阎贺云略一挑眉,追问道:“我是你的谁?”
“娘子。”黎锦光等的不耐烦,干脆站起来,一把捏住阎贺云的下巴,看着那好看极了的唇,顿时口渴得很,想去亲一亲,结果发现自己仰脸竟然都够不到,就垫起了脚,对着那薄唇便狠狠碾了上去!
阎贺云顺势抱住黎锦光的腰,万分配合的让他亲。等黎锦光亲够了想退下时才发现自己竟下不来了,腰间的手像铁臂一般牢固,黎锦光觉得有损自己的威严,气的他连打阎贺云心口,这才被人放回了地面。
黎锦光气喘吁吁地擦着嘴,觉得眼前这人实在过分,怒道:“你这人太过放肆!我身为你的夫君,今晚必定要好好教教你什么是规矩!”
“夫君?”阎贺云微愣,随后又是一笑,点了个头,“嗯,也是我的夫君。”
黎锦光只觉得被这人的一笑闪花了眼,顿时便不管不顾的拉着人去里头的木榻上,把人压在身下,像小孩子一般,对着阎贺云的脸又是啃又是亲,亲的啧啧作响,末了还一抹嘴,皱着眉嘟囔着:“不得了,你这人脸上怎么这么好亲,你说,你是不是小妖精变的!就是为了榨干为夫!真是太过分了!今晚非要好好教训你!”

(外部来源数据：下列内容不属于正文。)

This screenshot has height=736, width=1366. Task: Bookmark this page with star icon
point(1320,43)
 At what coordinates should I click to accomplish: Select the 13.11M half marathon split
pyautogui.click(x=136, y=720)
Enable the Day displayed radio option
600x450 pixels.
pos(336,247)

说完又捧着阎贺云的脸一顿亲,糊了阎贺云一脸的口水,后来觉得没地方可亲了,便笨拙地去解阎贺云的衣襟,解了半天还解不开,都快把自己气哭了,阎贺云这才收起了笑,慢条斯理去解自己身上的扣子。
“快些!”黎锦光眼冒金光,舌尖舔了一圈儿红唇,好似馋的厉害:“让夫君好好疼疼你!”
“嗯,你来。”阎贺云敞开了衣襟,嘴角勾起,笑的别有深意:“今夜,我让你自己动。”